EKS - Cluster Upgrade
'Kubernetes Release vs EKS EOL'
A Kubernetes version encompasses both the control plane and the data plane. While AWS manages and upgrades the control plane, we (cluster owner/customer) hold the responsibility for initiating upgrades for both cluster control plane as well as the data plane. When we initiate a cluster upgrade, AWS manages upgrading the control plane, and we are still responsible for initiating the upgrades of the data plane, which includes worker nodes provisioned via Self Managed node groups, Managed Node Groups, Fargate & other add-ons. If worker nodes are provisioned via Karpenter Controller, we can take advantage of Drift or Disruption Controller features (spec.expireAfter) for automatic node recycling and upgrade.

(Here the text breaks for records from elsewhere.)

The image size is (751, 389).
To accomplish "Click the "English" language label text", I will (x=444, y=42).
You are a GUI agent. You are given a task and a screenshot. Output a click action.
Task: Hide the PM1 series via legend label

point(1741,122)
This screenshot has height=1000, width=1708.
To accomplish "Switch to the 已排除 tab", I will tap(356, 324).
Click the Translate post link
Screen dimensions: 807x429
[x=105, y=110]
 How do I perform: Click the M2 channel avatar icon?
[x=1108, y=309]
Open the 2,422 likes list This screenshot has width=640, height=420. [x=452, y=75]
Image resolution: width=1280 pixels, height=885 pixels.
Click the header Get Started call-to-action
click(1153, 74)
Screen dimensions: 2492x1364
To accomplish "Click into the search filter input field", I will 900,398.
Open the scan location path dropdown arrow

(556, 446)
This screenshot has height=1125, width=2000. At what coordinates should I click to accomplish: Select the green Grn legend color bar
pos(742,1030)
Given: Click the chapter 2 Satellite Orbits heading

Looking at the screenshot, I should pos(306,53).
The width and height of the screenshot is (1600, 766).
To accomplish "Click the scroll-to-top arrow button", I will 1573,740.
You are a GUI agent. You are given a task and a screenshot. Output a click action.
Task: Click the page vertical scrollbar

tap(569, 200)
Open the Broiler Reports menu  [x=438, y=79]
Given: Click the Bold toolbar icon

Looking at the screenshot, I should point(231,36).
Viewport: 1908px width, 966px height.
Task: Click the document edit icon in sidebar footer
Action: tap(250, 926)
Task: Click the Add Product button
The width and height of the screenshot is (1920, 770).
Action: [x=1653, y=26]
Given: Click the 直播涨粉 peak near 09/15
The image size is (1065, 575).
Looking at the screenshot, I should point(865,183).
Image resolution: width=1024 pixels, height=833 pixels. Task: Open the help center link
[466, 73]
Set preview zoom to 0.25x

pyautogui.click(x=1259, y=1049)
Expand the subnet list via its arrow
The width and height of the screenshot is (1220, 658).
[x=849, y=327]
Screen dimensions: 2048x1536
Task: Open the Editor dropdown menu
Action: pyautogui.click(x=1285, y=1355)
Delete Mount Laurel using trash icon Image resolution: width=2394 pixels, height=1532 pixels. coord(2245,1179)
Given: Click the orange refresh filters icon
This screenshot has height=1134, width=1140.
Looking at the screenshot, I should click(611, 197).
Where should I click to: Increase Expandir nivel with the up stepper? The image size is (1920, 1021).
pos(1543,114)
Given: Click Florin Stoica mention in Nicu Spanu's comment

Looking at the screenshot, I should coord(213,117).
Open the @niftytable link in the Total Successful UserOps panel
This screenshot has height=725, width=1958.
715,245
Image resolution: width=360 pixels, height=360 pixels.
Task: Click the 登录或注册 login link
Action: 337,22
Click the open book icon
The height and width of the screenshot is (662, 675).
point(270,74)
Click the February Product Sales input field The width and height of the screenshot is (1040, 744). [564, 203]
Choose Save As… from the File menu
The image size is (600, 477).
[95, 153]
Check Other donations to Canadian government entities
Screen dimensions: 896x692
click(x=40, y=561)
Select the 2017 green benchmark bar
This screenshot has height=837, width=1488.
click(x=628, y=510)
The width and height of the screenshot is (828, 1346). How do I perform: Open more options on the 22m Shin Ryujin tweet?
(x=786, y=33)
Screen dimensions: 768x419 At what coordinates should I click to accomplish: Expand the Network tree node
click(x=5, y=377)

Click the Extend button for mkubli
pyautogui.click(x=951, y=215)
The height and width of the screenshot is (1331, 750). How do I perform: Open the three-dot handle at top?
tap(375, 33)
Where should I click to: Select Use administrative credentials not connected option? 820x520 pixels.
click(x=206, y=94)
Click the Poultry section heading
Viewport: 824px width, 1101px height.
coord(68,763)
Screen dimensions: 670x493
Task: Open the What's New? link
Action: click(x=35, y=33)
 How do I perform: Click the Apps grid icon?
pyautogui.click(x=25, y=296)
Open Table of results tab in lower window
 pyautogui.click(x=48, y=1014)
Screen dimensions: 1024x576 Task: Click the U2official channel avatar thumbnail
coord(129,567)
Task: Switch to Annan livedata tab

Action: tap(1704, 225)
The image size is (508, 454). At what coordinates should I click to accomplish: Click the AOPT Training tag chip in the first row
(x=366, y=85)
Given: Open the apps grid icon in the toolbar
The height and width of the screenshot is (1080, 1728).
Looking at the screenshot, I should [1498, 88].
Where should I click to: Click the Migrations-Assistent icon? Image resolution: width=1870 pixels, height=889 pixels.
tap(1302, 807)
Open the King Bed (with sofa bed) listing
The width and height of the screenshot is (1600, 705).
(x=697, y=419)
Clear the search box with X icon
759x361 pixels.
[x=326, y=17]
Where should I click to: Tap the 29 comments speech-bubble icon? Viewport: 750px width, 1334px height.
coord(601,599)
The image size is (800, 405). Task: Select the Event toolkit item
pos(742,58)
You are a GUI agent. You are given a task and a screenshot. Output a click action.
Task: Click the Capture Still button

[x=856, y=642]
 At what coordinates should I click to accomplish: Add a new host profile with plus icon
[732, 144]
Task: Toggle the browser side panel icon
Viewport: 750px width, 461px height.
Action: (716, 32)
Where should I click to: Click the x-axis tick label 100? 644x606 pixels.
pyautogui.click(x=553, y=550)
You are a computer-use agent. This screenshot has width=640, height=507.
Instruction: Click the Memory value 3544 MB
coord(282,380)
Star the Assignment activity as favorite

Upgrade Strategy: in-place vs Blue-Green
Considerations when choosing an EKS upgrade strategy:
- Downtime tolerance: Consider the acceptable level of downtime for applications and services during the upgrade process.
- Upgrade complexity: Evaluate the complexity of application architecture, dependencies, and stateful components.
- Kubernetes version gap: Assess the gap between current Kubernetes version and the target version, as well as the compatibility of applications and add-ons.
- Resource constraints: Consider the available infrastructure resources and budget for maintaining multiple clusters during the upgrade process. A Canary strategy, similar to blue/green, except scale out the new cluster while scaling in the old cluster while ramping up workloads would minimize this.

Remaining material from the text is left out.